The valuation of OpenAI has surged to $500 billion after employees and early investors sold $6.6 billion worth of stock to a group of global backers.
The transaction makes OpenAI the most valuable private company in the world, surpassing Elon Musk’s SpaceX, which is valued at $456 billion.
The deal was structured as a secondary sale, allowing staff and former insiders to cash out without the company going public. OpenAI had authorised up to $10.3 billion in stock sales, but only two-thirds were sold. Internally, this limitation is seen as a sign that many employees trust the company’s long-term prospects.

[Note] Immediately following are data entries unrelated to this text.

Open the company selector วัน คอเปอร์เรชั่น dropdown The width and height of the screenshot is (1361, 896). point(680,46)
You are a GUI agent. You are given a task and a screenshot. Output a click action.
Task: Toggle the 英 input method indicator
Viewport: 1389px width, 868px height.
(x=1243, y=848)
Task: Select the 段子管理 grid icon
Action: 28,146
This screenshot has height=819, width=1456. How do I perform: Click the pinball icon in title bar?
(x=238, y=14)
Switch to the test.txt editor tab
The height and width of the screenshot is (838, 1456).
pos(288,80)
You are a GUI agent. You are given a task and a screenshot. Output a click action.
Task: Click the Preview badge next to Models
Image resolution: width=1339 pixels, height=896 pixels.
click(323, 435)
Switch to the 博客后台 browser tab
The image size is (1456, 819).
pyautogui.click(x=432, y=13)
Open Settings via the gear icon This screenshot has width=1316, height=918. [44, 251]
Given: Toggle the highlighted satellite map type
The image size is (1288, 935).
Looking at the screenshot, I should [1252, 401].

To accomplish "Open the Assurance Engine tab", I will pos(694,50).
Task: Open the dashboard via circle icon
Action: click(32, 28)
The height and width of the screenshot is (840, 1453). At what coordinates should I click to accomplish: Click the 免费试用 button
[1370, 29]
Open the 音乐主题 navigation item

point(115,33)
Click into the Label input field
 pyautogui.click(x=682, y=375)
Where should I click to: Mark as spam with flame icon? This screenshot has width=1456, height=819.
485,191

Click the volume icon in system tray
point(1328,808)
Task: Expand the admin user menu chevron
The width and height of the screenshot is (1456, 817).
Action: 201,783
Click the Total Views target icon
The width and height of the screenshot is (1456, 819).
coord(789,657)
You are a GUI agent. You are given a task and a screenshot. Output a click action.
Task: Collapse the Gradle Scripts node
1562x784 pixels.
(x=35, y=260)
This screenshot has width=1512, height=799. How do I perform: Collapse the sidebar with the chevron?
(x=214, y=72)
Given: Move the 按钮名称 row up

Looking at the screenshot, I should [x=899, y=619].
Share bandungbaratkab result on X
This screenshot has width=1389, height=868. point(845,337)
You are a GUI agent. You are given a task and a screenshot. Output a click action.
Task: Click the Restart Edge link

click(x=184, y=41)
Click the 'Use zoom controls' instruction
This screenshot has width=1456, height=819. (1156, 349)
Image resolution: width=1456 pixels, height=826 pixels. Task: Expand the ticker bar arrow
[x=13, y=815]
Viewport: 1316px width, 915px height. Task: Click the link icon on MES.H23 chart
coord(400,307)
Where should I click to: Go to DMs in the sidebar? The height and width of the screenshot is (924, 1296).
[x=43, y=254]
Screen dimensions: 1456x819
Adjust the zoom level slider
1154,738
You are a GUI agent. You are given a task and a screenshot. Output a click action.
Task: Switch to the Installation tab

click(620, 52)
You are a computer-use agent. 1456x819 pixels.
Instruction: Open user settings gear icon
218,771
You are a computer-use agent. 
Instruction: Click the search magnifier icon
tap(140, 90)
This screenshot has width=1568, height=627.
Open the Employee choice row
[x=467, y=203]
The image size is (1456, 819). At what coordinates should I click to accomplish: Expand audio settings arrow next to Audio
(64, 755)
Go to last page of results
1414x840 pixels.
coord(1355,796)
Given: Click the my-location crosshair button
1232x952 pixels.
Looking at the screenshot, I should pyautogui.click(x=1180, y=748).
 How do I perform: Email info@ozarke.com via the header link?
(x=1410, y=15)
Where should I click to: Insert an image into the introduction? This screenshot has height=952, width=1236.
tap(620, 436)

The investor mix also reveals the scale of interest in OpenAI’s growth. Thrive Capital, SoftBank, Dragoneer Investment Group, Abu Dhabi’s MGX, and T. Rowe Price all bought into the round. SoftBank had already backed OpenAI in its $40 billion primary funding earlier this year, making this a reinforcement of its position.
Financially, the company is growing at a speed that few in Silicon Valley have matched. In the first half of 2025, OpenAI generated about $4.3 billion in revenue, already 16% higher than its full-year revenue for 2024.
That growth has pushed the company into a league where it stands at the forefront of artificial intelligence and also sits at the centre of the global technology economy.
Alongside the capital raise, OpenAI is also exploring structural changes. Reports reveal the company is in talks with Microsoft to transition into a public benefit corporation. If completed, OpenAI’s nonprofit board would retain governance power, while its commercial arm would continue expanding at scale.
The timing of the share sale shows high competition for talent across the sector. Meta has gone as far as offering nine-figure compensation packages and recently hired Alexandr Wang, the 28-year-old co-founder of Scale AI, to head its new superintelligence unit.
For OpenAI, the secondary sale does more than unlock employee liquidity. It functions as a retention strategy, a way to keep top engineers and researchers from defecting to rivals. Other high-value private companies such as Stripe, Databricks, and SpaceX have adopted similar tactics.
With this new valuation, Analysts say OpenAI has shown it can translate massive infrastructure and talent into recurring revenue streams. Billions already flow in and product adoption is growing continuously, hence, OpenAI now looks less like a risky investment and more like an indispensable pillar of the modern technology economy.